Section 2 — Use Hugging Face MCP with Claude Code
In this section we set up access to Claude through a Harvard billing account, then explore how to use the Hugging Face MCP server to search datasets and models directly from Claude Code.
2.1 Access Claude through a Harvard Billing Account
Claude Code is Anthropic's CLI for Claude. For this workshop, access is provided through Harvard's billing account via AWS Bedrock.
Install Claude Code
If you don't have Claude Code installed:
curl -fsSL https://claude.ai/install.sh | bash
Configure environment variables
Set these environment variables to route Claude Code through the Harvard billing endpoint:
export ANTHROPIC_BEDROCK_BASE_URL=https://apis.huit.harvard.edu/ais-bedrock-llm/v2
export ANTHROPIC_API_KEY=$(cat api_key.txt)
export ANTHROPIC_SMALL_FAST_MODEL=us.anthropic.claude-opus-4-5-20251101-v1:0
export CLAUDE_CODE_SKIP_BEDROCK_AUTH=1
export CLAUDE_CODE_USE_BEDROCK=1
api_key.txt and never commit it to version control.
Verify it works
Launch Claude Code and confirm you can interact with it:
claude
Try a simple prompt to verify the connection:
> What model are you?
2.2 Explore MCP-Powered Workflows
MCP (Model Context Protocol) lets Claude Code connect to external tools and data sources. The Hugging Face MCP server gives Claude direct access to search and explore datasets, models, and Spaces on the Hub.
Get a Hugging Face account
If you don't have one yet, sign up for a free account at huggingface.co/join. You just need an email address. This gives you access to the Hub, model cards, dataset viewers, and the MCP server.
Get a Hugging Face token
The HF MCP server requires authentication. Once logged in, go to huggingface.co/settings/tokens and create a new token (the default "read" permissions are sufficient).
Configure the Hugging Face MCP server
Add the hosted HF MCP server to Claude Code:
claude mcp add hf-mcp-server \
-t http https://huggingface.co/mcp \
-H "Authorization: Bearer <YOUR_HF_TOKEN>"
Verify it was added:
claude mcp list
See the available tools
Inside Claude Code, type /mcp to open the MCP dialog.
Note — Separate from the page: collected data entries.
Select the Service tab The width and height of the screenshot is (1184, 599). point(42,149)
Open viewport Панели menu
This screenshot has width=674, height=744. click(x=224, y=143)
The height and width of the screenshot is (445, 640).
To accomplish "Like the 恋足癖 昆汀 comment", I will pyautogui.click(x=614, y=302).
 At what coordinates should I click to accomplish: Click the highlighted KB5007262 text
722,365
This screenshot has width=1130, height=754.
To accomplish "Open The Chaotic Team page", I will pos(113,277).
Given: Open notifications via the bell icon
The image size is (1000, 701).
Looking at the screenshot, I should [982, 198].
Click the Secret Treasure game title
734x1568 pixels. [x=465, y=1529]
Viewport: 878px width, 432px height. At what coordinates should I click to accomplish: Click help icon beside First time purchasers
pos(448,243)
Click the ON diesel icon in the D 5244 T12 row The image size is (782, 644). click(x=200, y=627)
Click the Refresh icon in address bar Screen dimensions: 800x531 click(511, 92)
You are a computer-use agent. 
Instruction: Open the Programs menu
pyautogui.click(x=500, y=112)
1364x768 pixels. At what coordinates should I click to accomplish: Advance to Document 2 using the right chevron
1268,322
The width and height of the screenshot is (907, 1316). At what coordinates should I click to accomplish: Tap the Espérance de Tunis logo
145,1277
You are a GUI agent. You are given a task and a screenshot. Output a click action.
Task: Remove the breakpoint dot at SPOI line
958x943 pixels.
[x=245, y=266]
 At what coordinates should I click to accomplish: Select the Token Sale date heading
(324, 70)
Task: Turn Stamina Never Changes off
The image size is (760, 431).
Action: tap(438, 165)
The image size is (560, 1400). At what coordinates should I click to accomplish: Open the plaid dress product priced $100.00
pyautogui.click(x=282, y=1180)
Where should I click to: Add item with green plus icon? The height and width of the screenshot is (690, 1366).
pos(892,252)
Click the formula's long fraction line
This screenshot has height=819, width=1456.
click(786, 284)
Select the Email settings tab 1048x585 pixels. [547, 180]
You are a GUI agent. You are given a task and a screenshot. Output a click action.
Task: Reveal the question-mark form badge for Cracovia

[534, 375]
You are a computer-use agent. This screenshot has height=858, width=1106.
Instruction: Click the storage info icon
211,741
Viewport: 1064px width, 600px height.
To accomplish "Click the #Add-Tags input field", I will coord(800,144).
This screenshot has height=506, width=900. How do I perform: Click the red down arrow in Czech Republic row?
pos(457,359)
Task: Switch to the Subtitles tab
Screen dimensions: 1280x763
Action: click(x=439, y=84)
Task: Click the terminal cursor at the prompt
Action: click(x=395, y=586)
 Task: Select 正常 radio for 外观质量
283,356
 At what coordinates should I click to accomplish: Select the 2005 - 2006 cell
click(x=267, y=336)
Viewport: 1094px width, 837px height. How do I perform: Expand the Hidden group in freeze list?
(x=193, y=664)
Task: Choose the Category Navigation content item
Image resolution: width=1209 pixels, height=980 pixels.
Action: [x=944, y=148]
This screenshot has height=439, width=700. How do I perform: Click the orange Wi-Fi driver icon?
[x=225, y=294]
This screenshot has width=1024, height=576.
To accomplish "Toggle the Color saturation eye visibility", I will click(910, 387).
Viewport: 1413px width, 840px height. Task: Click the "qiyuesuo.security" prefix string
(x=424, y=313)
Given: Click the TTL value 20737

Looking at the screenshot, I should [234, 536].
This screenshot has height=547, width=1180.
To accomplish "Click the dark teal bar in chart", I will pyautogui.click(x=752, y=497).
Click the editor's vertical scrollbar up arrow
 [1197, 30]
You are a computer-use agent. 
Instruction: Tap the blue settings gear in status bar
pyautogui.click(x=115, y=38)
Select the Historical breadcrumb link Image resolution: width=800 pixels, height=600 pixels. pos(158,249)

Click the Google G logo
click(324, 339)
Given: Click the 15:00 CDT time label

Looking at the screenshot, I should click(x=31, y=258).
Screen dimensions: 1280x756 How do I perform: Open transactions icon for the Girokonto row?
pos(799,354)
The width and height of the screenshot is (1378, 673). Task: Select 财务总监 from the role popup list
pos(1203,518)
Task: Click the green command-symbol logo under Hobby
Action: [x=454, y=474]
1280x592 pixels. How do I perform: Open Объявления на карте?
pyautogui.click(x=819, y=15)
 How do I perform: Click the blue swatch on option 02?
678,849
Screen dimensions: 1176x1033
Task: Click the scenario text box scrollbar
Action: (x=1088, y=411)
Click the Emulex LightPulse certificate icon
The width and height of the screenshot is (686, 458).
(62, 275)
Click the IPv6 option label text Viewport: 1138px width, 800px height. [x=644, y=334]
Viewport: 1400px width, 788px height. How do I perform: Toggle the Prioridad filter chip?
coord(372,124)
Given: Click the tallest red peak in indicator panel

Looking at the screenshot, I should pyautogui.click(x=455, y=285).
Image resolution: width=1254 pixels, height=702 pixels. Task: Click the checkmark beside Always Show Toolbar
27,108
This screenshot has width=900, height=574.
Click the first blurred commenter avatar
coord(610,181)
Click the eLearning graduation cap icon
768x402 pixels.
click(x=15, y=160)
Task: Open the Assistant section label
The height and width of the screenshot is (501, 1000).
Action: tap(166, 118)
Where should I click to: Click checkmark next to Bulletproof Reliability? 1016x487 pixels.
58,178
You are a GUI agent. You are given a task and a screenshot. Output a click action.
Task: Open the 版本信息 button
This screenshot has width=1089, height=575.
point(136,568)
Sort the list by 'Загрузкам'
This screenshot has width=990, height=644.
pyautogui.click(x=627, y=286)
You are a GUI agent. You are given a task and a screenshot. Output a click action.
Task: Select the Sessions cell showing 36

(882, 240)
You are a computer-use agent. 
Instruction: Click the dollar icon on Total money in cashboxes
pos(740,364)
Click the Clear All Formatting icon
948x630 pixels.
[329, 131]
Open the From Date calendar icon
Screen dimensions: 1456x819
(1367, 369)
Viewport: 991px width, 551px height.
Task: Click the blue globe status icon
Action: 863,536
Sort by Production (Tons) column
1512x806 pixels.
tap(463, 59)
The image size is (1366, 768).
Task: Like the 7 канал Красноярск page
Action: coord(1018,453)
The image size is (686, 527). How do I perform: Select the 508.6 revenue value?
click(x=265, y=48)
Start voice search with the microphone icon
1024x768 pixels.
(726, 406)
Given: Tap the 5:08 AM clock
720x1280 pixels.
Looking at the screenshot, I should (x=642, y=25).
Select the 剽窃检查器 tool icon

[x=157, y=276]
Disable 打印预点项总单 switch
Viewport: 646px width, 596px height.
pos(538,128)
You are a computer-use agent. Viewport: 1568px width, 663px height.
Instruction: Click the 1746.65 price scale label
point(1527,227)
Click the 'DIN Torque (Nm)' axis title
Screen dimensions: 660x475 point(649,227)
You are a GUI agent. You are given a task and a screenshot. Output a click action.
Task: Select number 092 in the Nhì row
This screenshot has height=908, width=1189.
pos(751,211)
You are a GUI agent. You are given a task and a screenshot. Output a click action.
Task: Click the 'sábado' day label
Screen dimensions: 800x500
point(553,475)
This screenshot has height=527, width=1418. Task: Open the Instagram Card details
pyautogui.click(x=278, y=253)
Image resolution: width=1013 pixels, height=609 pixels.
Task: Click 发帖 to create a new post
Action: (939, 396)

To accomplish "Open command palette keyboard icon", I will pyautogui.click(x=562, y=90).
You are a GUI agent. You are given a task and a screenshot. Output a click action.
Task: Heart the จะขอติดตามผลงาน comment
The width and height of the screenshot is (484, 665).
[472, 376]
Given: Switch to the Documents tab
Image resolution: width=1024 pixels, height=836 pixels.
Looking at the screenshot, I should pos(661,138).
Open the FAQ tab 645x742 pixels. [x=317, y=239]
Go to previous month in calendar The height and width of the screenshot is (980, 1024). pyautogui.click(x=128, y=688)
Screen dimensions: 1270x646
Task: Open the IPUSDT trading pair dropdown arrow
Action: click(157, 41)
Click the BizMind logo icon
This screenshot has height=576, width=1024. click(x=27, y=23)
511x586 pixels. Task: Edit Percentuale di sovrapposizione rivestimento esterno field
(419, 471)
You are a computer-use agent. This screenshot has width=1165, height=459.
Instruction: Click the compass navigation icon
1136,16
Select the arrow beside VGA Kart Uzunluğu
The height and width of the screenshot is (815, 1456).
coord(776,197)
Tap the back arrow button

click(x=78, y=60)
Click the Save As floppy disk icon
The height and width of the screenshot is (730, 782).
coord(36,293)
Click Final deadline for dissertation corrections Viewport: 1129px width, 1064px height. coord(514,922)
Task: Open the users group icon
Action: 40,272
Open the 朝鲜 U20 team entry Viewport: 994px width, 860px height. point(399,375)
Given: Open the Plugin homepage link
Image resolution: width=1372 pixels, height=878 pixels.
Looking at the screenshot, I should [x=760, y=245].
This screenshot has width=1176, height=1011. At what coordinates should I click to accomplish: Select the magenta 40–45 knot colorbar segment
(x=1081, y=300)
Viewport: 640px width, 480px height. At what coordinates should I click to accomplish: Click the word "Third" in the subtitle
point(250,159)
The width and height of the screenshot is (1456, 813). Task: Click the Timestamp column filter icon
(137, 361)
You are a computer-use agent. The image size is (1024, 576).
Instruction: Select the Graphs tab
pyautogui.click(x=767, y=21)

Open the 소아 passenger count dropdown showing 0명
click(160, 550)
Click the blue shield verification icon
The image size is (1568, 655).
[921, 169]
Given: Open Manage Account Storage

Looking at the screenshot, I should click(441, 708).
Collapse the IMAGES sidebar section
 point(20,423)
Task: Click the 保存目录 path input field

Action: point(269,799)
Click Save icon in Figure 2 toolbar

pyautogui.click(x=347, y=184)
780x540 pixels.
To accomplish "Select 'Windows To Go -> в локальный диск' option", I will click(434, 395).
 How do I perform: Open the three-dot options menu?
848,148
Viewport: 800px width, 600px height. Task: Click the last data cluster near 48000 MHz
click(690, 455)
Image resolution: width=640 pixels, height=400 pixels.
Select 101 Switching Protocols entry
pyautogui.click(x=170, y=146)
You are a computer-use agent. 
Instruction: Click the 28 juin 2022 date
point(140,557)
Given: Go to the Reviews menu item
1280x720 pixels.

This shows all connected servers and the tools they provide. For the HF MCP server, you should see tools like:
- hub_repo_search — search for models, datasets, and Spaces
- hub_repo_details — get details and README for a specific repo
- paper_search — find ML research papers
- hf_doc_search — search Hugging Face documentation
- space_search — semantic search for Spaces/apps
Try it: search for datasets
Launch Claude Code and ask it to search the Hub:
> Search Hugging Face for image segmentation datasets related to tree cover
Claude will use the MCP server to query the Hub and return matching datasets, including cards, metadata, and download counts.
Try it: search for models
> Find SegFormer models on Hugging Face that are fine-tuned for semantic segmentation
Try it: read a model card
> Read the model card for restor/tcd-segformer-mit-b0 and summarize the training details
Try it: compare models
> Compare the model cards of nvidia/segformer-b0-finetuned-ade-512-512 and restor/tcd-segformer-mit-b0. What are the key differences in training data, number of classes, and intended use?